--- Documento de origem ---
Você acompanha o presidente em todos os seus lances. É tudo tão detalhado que você chega a se espantar de ter reais no bolso e não dólares.
Você vai a um musical, janta num restaurante (seguem-se todos os pratos comidos, indicações sobre quem pagou, quem não pagou) volta para o hotel, congestiona a porta do teatro com seguranças -enfim, viaja na maionese mediática, cuja receita é preparada no próprio palácio presidencial. Os nova-iorquinos que passavam diante da porta do teatro, ao verem tantos fotógrafos, gritavam alegremente: é a Madonna, é a Madonna.
Não deveriam ter dado a idéia. Há sempre o perigo de, numa próxima viagem, o presidente querer fazer uma visita a Lourdes Maria, filha de Madonna.

--- As tarefas ---
[1] Reproduza sem alterações as linhas de localização de itens desde a que contém "Task: Click the" até o fim delas, com as duas pontas incluídas, e omita as imagens na resposta.
[2] Retome o texto sobre a cobertura da viagem do presidente a Nova York a partir do ponto em que ele termina.

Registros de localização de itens
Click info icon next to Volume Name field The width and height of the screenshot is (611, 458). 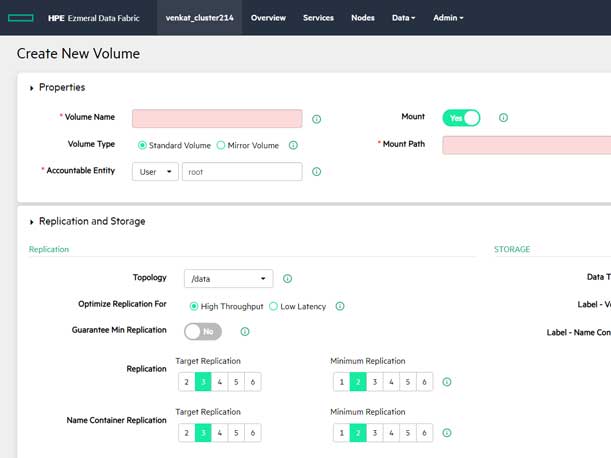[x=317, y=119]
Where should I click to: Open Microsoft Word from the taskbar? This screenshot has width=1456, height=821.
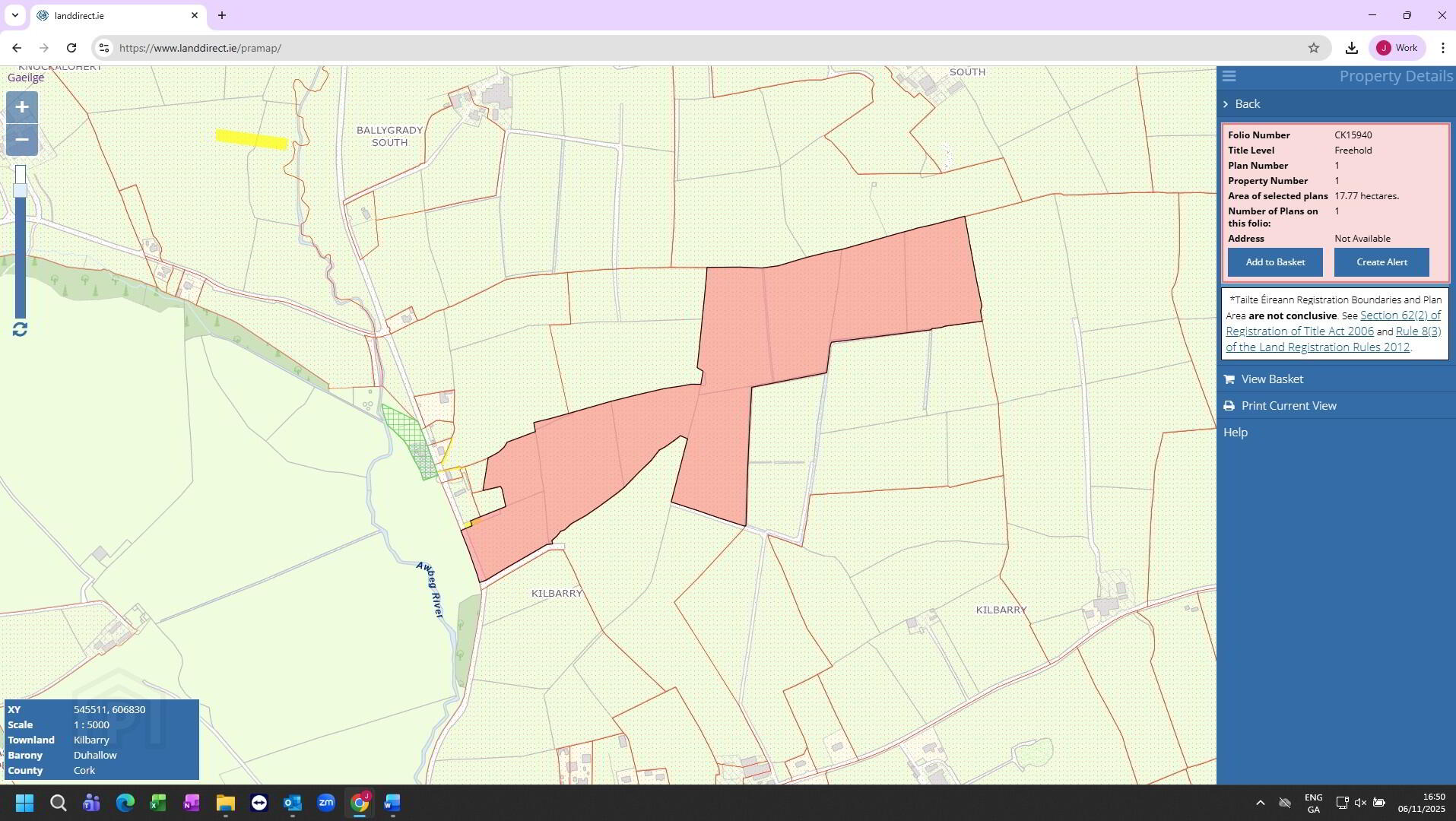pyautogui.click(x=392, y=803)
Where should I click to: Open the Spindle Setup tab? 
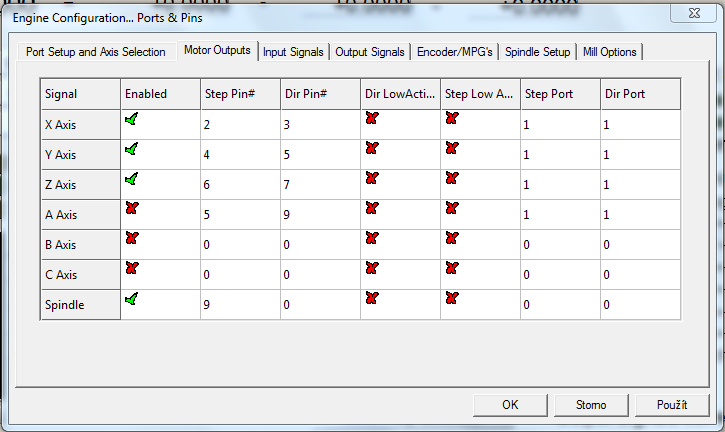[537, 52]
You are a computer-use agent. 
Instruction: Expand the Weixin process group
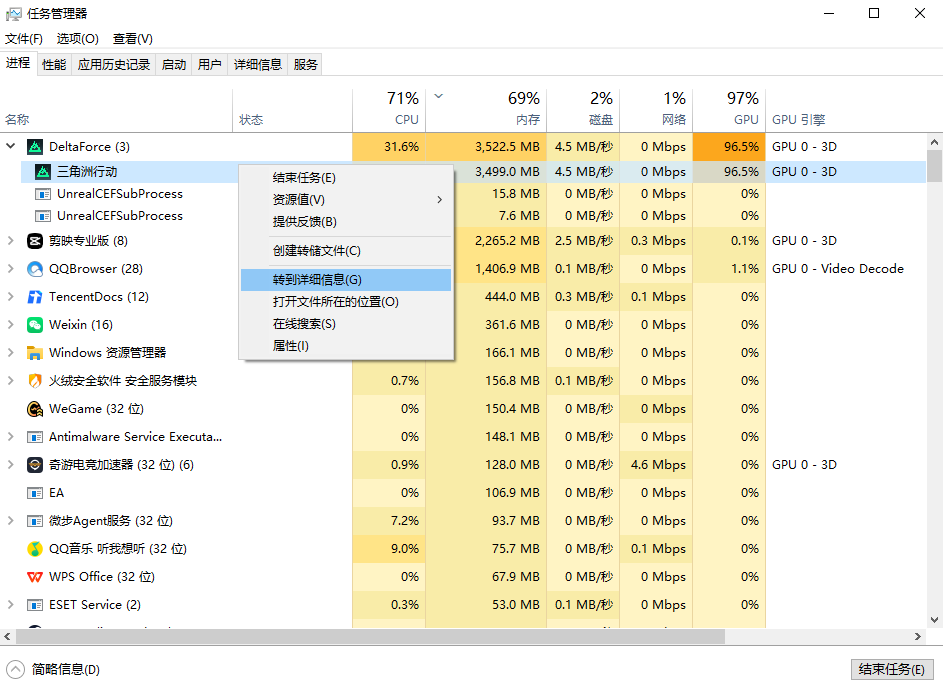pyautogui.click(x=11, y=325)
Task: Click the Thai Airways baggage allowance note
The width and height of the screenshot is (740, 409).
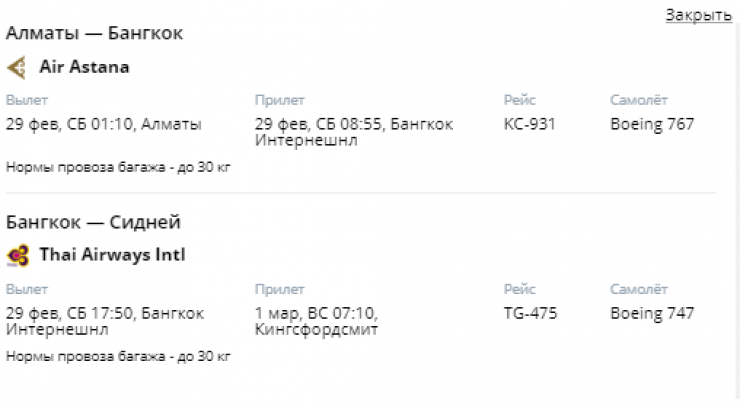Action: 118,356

--- Respostas às tarefas ---
[1]
Task: Click the Thai Airways baggage allowance note
The width and height of the screenshot is (740, 409).
Action: 118,356

[2]
Recentemente acenderam velas para ele em Lourdes, a basílica. Havia fotógrafos por todos os lados. Há uma grande cobertura, mas não há uma crítica de viagens no Brasil.
Se elas se reduzem a um espetáculo como qualquer outro, mereciam o mesmo rigor com que se analisam os filmes, álbuns e peças que entram e saem de cartaz.
Onde estará o bonequinho da crítica nessa última viagem presidencial: aplaudindo, dormindo ou, simplesmente, abandonando o cinema?